3. Durchgreifenden rechtlichen Bedenken begegnet schließlich auch die Annahme des Landgerichts, zwischen dem Angeklagten und den Mitangeklagten habe keine Bandenabrede im Sinne von § 244a Abs. 1 Alt. 2, § 260 Abs. 1 Nr. 2 StGB bestanden, denn die Strafkammer hat sich mit wesentlichen für eine solche Abrede sprechenden Beweisanzeichen nicht auseinandergesetzt.

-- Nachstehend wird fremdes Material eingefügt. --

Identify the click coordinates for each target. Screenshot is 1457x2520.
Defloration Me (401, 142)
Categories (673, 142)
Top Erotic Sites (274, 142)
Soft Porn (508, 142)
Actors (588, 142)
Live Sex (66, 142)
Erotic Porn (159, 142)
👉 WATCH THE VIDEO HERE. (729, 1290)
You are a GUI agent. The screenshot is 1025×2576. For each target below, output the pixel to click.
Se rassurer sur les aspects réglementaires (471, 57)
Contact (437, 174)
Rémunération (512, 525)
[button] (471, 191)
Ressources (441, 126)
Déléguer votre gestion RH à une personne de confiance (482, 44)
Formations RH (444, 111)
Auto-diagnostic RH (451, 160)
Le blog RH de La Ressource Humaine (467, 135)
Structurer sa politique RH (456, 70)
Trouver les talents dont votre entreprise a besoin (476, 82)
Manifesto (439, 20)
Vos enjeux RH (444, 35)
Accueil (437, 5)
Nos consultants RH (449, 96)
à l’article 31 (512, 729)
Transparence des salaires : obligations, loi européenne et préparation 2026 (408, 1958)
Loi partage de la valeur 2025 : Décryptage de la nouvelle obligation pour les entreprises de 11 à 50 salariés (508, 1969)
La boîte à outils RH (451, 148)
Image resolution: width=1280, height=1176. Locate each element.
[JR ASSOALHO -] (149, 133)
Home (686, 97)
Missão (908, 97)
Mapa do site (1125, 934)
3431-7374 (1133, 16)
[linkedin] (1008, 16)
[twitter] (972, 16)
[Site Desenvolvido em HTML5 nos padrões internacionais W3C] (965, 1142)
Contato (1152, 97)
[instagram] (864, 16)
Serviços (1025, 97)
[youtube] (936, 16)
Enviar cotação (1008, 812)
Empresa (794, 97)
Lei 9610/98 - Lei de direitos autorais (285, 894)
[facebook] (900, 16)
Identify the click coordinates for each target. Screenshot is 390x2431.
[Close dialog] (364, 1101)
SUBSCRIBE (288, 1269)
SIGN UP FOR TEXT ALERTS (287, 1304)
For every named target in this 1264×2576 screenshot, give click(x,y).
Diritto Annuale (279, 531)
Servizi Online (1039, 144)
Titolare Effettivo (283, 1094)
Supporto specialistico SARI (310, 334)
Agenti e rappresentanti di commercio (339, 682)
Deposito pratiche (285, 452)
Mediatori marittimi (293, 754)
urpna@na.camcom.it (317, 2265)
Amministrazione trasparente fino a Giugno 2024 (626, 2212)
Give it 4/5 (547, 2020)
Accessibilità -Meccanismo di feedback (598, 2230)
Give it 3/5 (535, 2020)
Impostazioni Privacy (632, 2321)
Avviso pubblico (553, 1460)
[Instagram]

a) Zutreffend geht das Landgericht zunächst davon aus, dass der Begriff der Bande den Zusammenschluss von mindestens drei Personen voraussetzt, die sich mit dem Willen verbunden haben, künftig für eine gewisse Dauer mehrere selbständige, im Einzelnen noch ungewisse Straftaten des im Gesetz genannten Deliktstyps zu begehen (BGH, Beschluss vom 22. März 2001 - GSSt 1/00, BGHSt 46, 321). Eine solche Bandenabrede bedarf keiner ausdrücklichen Vereinbarung; vielmehr genügt eine stillschweigende Übereinkunft, die auch aus dem konkret feststellbaren wiederholten deliktischen Zusammenwirken mehrerer Personen hergeleitet werden kann (BGH, Urteil vom 16. Juni 2005 - 3 StR 492/04, BGHSt 50, 160; Beschluss vom 15. Januar 2002 - 4 StR 499/01, BGHSt 47, 214).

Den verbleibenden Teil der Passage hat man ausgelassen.